SALEM, Ore. (AP) - The Veterans Affairs Department has long resisted disability claims from service members who said chemical residue left in Vietnam War-era planes that were used to spray defoliants over Southeast Asia caused them severe illnesses, including cancer.
This summer, a panel of independent scientists will try to determine whether those veterans could have been exposed to the toxins in defoliants, including Agent Orange, at a level that would be dangerous to their health.
If the panel, which hosts the first of a series of closed meetings and public hearings on May 15, finds a link, the service members could be eligible for tax-free disability compensation up to several thousand dollars a month.
That’s something Wes Carter, a retired Air Force major, believes is long overdue.
“We’ve got some sick folks that are not allowed to go into the VA,” said Carter, a former Oregon resident leading the crusade and who believes his prostate cancer and other disorders are due to his exposure to dioxin, a contaminant found in Agent Orange.
Carter served on C-123s in the Air Force Reserves as a medic from 1974 to 1980. The planes were used to spray millions of gallons of defoliants to destroy crops and eliminate jungle cover used by the North Vietnamese Army and the Vietcong.
The military stopped the spraying by early 1971 over concerns that some defoliants contained compounds harmful to humans. The fleet returned stateside, but Air Force Reserve units continued to fly them on cargo and medevac missions until the early 1980s.
Over the years veterans who flew in those planes have been getting sick, and like many Vietnam veterans, they’re blaming the defoliants.
Carter said he found out they still had dried herbicide residue in them after he was diagnosed in 2011 with prostate cancer, one of nearly 20 illnesses VA deems service-connected among Vietnam veterans, due to possible herbicide exposure.
The VA does not require Vietnam veterans to prove they were exposed to the herbicides.
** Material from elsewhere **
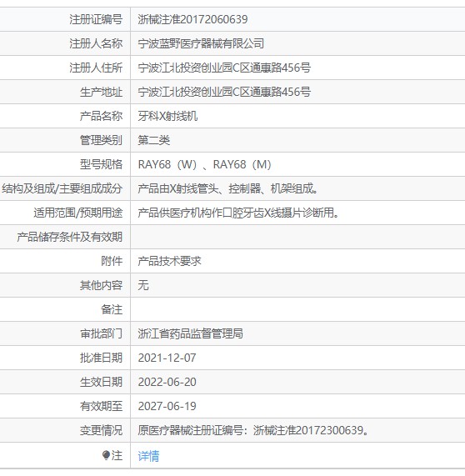The width and height of the screenshot is (465, 476).
Task: Click the company name 宁波蓝野医疗器械有限公司
Action: [x=201, y=43]
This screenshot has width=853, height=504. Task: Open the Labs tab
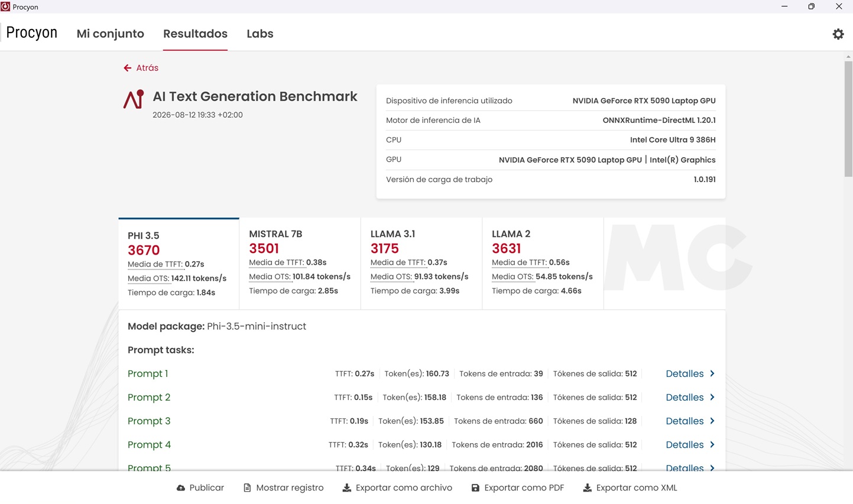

Instead, it presumes they were, if they develop certain diseases and disorders linked to those chemicals, and grants them disability compensation benefits.
Service members who served on the planes after their return stateside need to “show on a factual basis that they were exposed in order to receive disability compensation,” the VA said in an email statement.
Carter was already receiving VA medical care and disability compensation for injuries he sustained on duty in the 1990s, but the VA denied his claim seeking Agent Orange-related disability pay in 2012.
A VA official wrote in support of the denial that medical studies showed that it was unlikely that dioxin exposure would lead to adverse health effects. Carter said he’s appealing, but he said it can take years and he worries that at 67 and with cancer, that’s more than he has left.
Other postwar C-123 veterans have successfully appealed similar denials. At least one C-123 veteran battling cancer was granted benefits without an appeal, but died a short time later.
Carter said the 2,100 veterans who served on the aircraft after the war should get the same benefit of the doubt.
Carter has amassed public documents showing that the Air Force canceled sales of several C-123s in 1996 and smelted them in 2010 over concerns they were still contaminated with herbicide residue, even after they had sat in the Arizona desert for decades.
He has also garnered support from lawmakers and others, such as U.S. Sen. Jeff Merkley, D-Ore., Oregon Department of Veterans’ Affairs Director Cameron Smith, Yale Law School researchers and several scientists.
Fred Berman, director of the Toxicology Information Center at Oregon Health and Science University, said the VA “established new laws of chemistry” in denying the C-123 veterans’ exposure claims.
In response, he and others co-authored a study in the April issue of the journal Environmental Research that concluded dioxin levels in the aircraft after the war were “likely to have exceeded several available exposure guidelines.”
Dr. Terry Walters, deputy chief consultant in the VA’s Post Deployment Health group, said she understands the frustration, but the VA is simply following the law. She said Congress provided the presumption for Vietnam veterans because there was no way to measure their actual exposure.
The difference for the postwar C-123 veterans, she said, is that there are dioxin measurements from the planes that can be used to make a risk assessment. “You have to draw the line somewhere,” Walters said.
“What we’re asking the Institute of Medicine to do is give us a scientific opinion of where that is,” Walters said.
The Institute of Medicine, which has conducted congressionally mandated reviews to evaluate research on herbicides used in Vietnam, is scheduled to publish its conclusions in the fall.